Developing a Connector

Creating your own Environment Interface

Introduction to EIS

In order to create your own interface, it's important to understand the basics of what an Environment Interface is and does. We will discuss some terms below;

  • Environment: examples of Environments are games, rooms, etc. Everything that can be observed/controlled by something can be classified as being an Environment.
  • Entity: an controllable Entity is an 'object' that can be controlled in the Environment. The object can (normally) 'sense' what is happening (changes to the Environment) and it can perform actions in that Environment (in order to change it). An example would be a (controllable) character in a game or the gripper in the blocksworld (see eishub/blocksworld).
  • Agent: an agent is a computer program that's able to make decisions on what to do. They can respond to changes in the Environment, interact with other agents, pursue goals over time, etc. An agent can control an Entity in the Environment. Information received from the Environment can be returned to the agent through the Entity again, and the agent can use the information to make a new decision.
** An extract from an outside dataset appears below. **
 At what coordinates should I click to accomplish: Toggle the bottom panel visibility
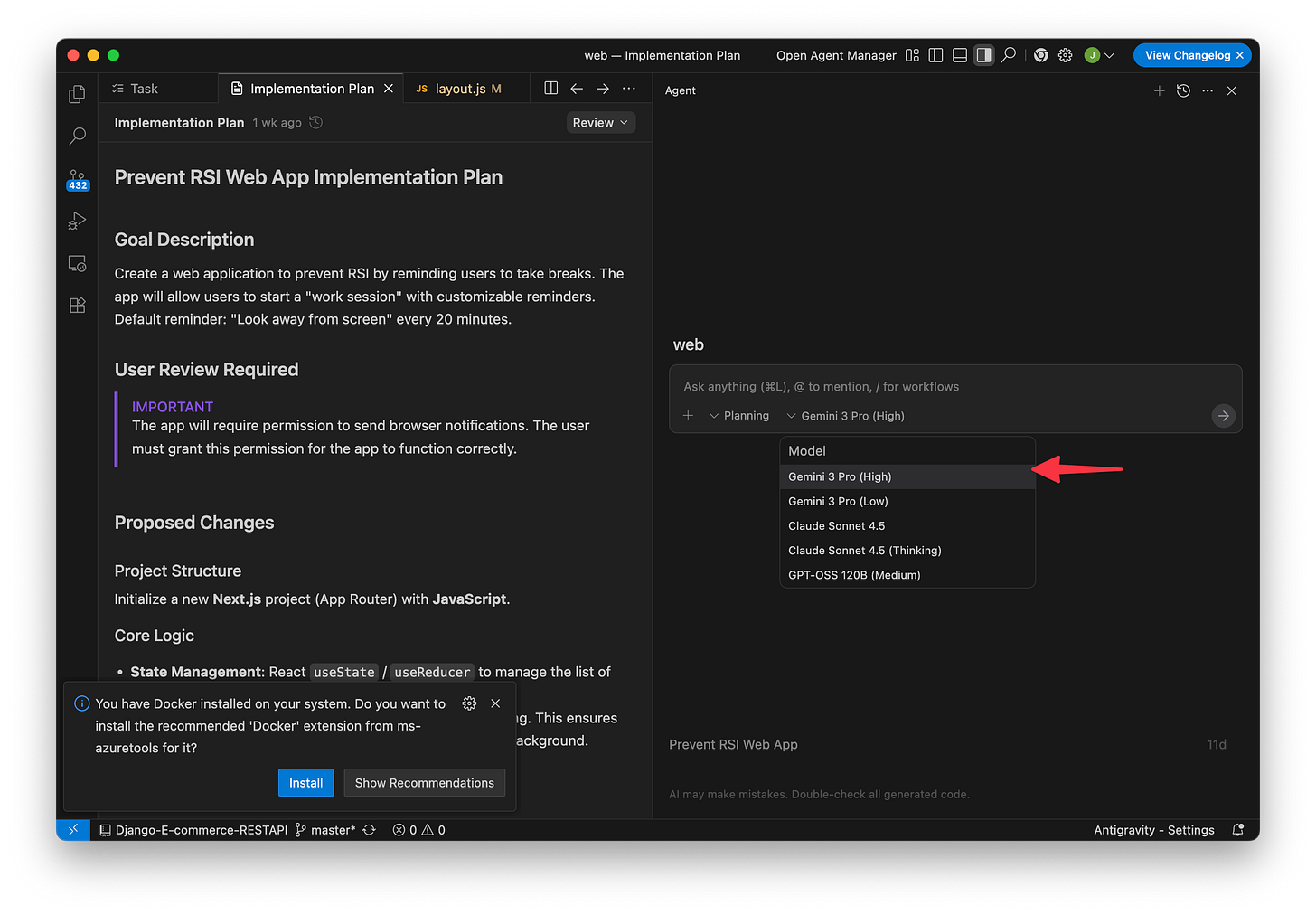960,55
The picture below shows a high level view how the EIS environment interface glues together your environment to a GOAL system. Agents control EIS entities, to get their percepts and execute actions. The agent platform - GOAL for instance - also communicates with EIS but at a higher level, eg to initialize or reset a complete environment. The Adapter implements the EIS environment interface and glues it to your environment.

EIS general structure

Both the EIS management and the EIS entity functionality are defined in the EnvironmentInterfaceStandard.java file.

In a client-server or distributed environment, such as Blocksworld For Teams, the connection between the Adapter and your environment may be using network connections such as RMI.
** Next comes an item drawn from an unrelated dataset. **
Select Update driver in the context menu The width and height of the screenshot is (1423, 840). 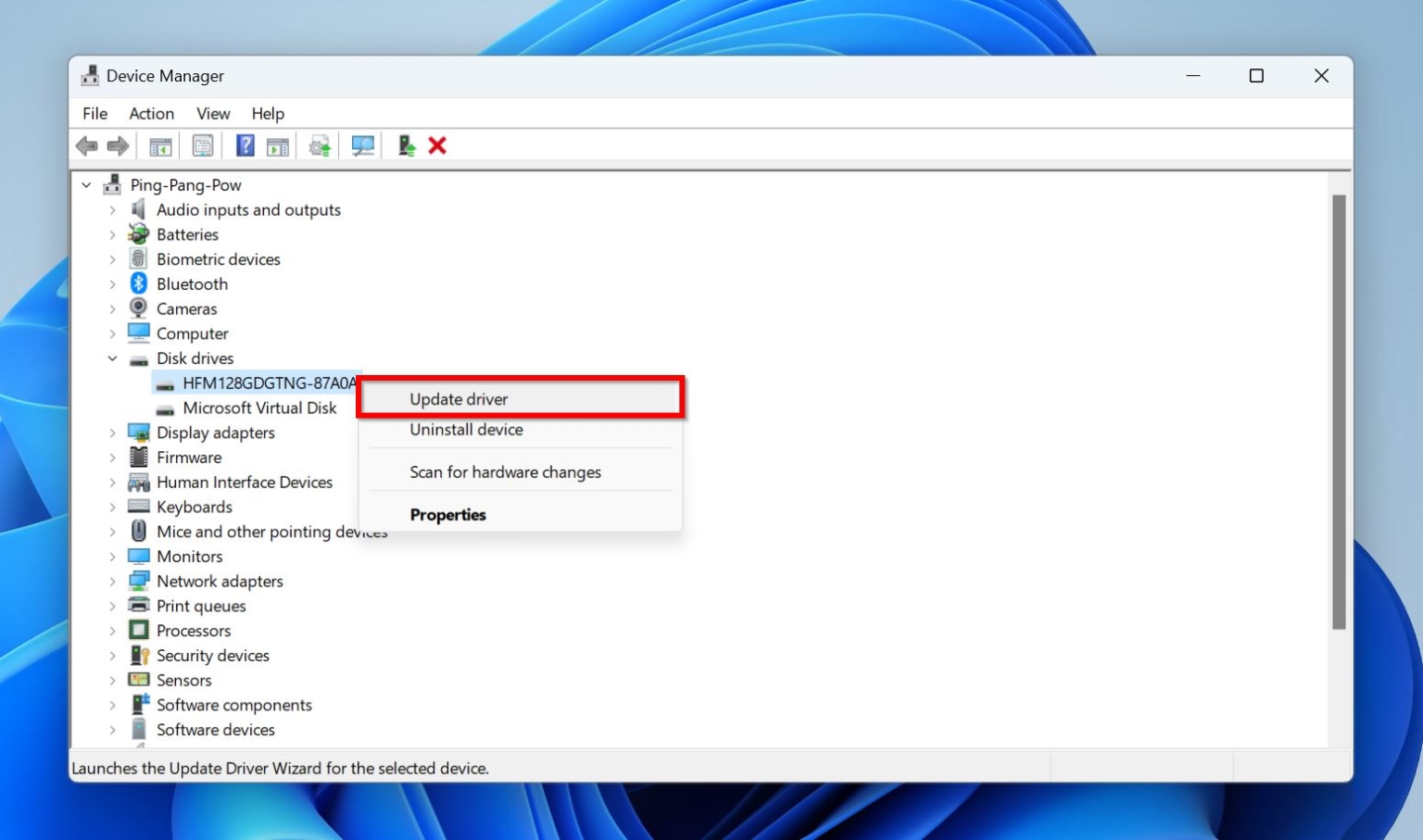[459, 399]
The connections are as follows

  • from agents to EIS: to enable an Agent to act and perceive in the environment
  • from the Agent Platform to EIS: to enable manipulating the environment state
  • from EIS to the Agent Platform: to report about new or killed agents, and state changes.
  • from EIS to Agent: to report agents about new percepts.

Sharing the JVM

Depending on the agent system, your environment may share the Java Virtual Machine (JVM) and the graphics system (Java AWT thread) with other components. At least, there will be some extra java threads in the JVM where your environment runs, implementing details of EIS and managing the connection to the agent platform.

Therefore your environment should play nice when it comes to using these shared resources. Here are a few of guidelines to keep your environment compatible :

  1. Terminate your environment through EIS, by removing the entities and setting the environment's run mode to KILLED. Particularly , do not kill the JVM.
  2. Realize that calls to AWT may only be handled AFTER your code has returned control to EIS. So for example, do not call SwingUtilities.invokeAndWait (or Frame.dispose() which does the same).

Environment states

An environment can be in several states (defined in eis.iilang.EnvironmentState), we will discuss them briefly below;

  • INITIALIZING; this state is used when the Environment is being launched. The environment isn't ready to start (yet).
  • RUNNING; this state is used when the Environment is completely launched, information is flowing and actions can be performed (depending on the circumstances in the environment that is).
  • PAUSED; this state indicates that the Environment is 'frozen'. No new actions will be performed until the environment is resumed (transition to the RUNNING state).
  • KILLED; this state is used when the Environment is closed / terminated. No new actions can be performed, and there won't be any new information to process. Unless PAUSED, this is a final state, you can only launch the Environment again by restarting the whole process.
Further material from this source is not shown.